Stated exercise: Copy the entries below in full, replacing "How do I perform" with "How can I carry out" wherever it occurs and leaving everything else unchanged.

Input records:
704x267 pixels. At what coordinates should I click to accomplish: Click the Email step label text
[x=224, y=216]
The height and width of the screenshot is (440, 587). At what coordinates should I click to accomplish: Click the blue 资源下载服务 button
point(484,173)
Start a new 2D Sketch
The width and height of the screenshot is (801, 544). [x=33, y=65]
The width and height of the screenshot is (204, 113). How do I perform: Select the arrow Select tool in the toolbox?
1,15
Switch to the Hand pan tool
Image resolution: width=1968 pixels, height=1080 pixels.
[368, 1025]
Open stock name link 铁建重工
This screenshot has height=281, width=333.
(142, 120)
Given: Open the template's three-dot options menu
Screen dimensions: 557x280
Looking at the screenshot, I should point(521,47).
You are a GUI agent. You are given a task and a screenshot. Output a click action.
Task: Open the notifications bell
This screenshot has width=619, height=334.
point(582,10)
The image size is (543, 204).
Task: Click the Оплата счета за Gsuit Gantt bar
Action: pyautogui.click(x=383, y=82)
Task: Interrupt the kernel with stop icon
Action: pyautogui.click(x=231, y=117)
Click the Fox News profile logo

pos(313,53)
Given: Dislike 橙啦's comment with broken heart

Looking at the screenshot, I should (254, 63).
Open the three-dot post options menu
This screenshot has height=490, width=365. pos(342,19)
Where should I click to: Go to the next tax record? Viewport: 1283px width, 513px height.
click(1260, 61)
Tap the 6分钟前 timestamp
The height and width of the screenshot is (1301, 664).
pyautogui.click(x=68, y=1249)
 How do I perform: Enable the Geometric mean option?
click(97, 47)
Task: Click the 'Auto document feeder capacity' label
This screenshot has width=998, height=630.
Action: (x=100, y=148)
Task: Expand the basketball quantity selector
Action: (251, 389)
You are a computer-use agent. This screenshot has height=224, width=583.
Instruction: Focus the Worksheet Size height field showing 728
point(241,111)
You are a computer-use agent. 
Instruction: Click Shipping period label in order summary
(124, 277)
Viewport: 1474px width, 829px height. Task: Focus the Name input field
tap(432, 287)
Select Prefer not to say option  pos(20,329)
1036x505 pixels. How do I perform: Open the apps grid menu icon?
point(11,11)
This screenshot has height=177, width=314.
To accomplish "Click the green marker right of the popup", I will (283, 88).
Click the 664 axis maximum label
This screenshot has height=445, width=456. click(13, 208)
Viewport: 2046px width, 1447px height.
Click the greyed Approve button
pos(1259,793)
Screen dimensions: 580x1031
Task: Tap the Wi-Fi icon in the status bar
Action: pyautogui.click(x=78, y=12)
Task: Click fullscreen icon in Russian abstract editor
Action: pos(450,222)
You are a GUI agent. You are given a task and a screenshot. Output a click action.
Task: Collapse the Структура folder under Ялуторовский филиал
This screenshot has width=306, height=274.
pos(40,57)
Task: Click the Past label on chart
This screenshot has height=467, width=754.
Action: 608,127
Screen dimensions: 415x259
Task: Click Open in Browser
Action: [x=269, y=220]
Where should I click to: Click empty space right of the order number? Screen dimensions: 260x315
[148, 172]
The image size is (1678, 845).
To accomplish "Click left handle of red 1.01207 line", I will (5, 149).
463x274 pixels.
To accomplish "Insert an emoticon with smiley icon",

Written solution:
704x267 pixels. At what coordinates should I click to accomplish: Click the Email step label text
[x=224, y=216]
The height and width of the screenshot is (440, 587). At what coordinates should I click to accomplish: Click the blue 资源下载服务 button
point(484,173)
Start a new 2D Sketch
The width and height of the screenshot is (801, 544). [x=33, y=65]
The width and height of the screenshot is (204, 113). How can I carry out: Select the arrow Select tool in the toolbox?
1,15
Switch to the Hand pan tool
Image resolution: width=1968 pixels, height=1080 pixels.
[368, 1025]
Open stock name link 铁建重工
This screenshot has height=281, width=333.
(142, 120)
Given: Open the template's three-dot options menu
Screen dimensions: 557x280
Looking at the screenshot, I should point(521,47).
You are a GUI agent. You are given a task and a screenshot. Output a click action.
Task: Open the notifications bell
This screenshot has width=619, height=334.
point(582,10)
The image size is (543, 204).
Task: Click the Оплата счета за Gsuit Gantt bar
Action: pyautogui.click(x=383, y=82)
Task: Interrupt the kernel with stop icon
Action: pyautogui.click(x=231, y=117)
Click the Fox News profile logo

pos(313,53)
Given: Dislike 橙啦's comment with broken heart

Looking at the screenshot, I should (254, 63).
Open the three-dot post options menu
This screenshot has height=490, width=365. pos(342,19)
Where should I click to: Go to the next tax record? Viewport: 1283px width, 513px height.
click(1260, 61)
Tap the 6分钟前 timestamp
The height and width of the screenshot is (1301, 664).
pyautogui.click(x=68, y=1249)
 How can I carry out: Enable the Geometric mean option?
click(97, 47)
Task: Click the 'Auto document feeder capacity' label
This screenshot has width=998, height=630.
Action: (x=100, y=148)
Task: Expand the basketball quantity selector
Action: (251, 389)
You are a computer-use agent. This screenshot has height=224, width=583.
Instruction: Focus the Worksheet Size height field showing 728
point(241,111)
You are a computer-use agent. 
Instruction: Click Shipping period label in order summary
(124, 277)
Viewport: 1474px width, 829px height. Task: Focus the Name input field
tap(432, 287)
Select Prefer not to say option  pos(20,329)
1036x505 pixels. How can I carry out: Open the apps grid menu icon?
point(11,11)
This screenshot has height=177, width=314.
To accomplish "Click the green marker right of the popup", I will (283, 88).
Click the 664 axis maximum label
This screenshot has height=445, width=456. click(13, 208)
Viewport: 2046px width, 1447px height.
Click the greyed Approve button
pos(1259,793)
Screen dimensions: 580x1031
Task: Tap the Wi-Fi icon in the status bar
Action: pyautogui.click(x=78, y=12)
Task: Click fullscreen icon in Russian abstract editor
Action: pos(450,222)
You are a GUI agent. You are given a task and a screenshot. Output a click action.
Task: Collapse the Структура folder under Ялуторовский филиал
This screenshot has width=306, height=274.
pos(40,57)
Task: Click the Past label on chart
This screenshot has height=467, width=754.
Action: 608,127
Screen dimensions: 415x259
Task: Click Open in Browser
Action: [x=269, y=220]
Where should I click to: Click empty space right of the order number? Screen dimensions: 260x315
[148, 172]
The image size is (1678, 845).
To accomplish "Click left handle of red 1.01207 line", I will (5, 149).
463x274 pixels.
To accomplish "Insert an emoticon with smiley icon",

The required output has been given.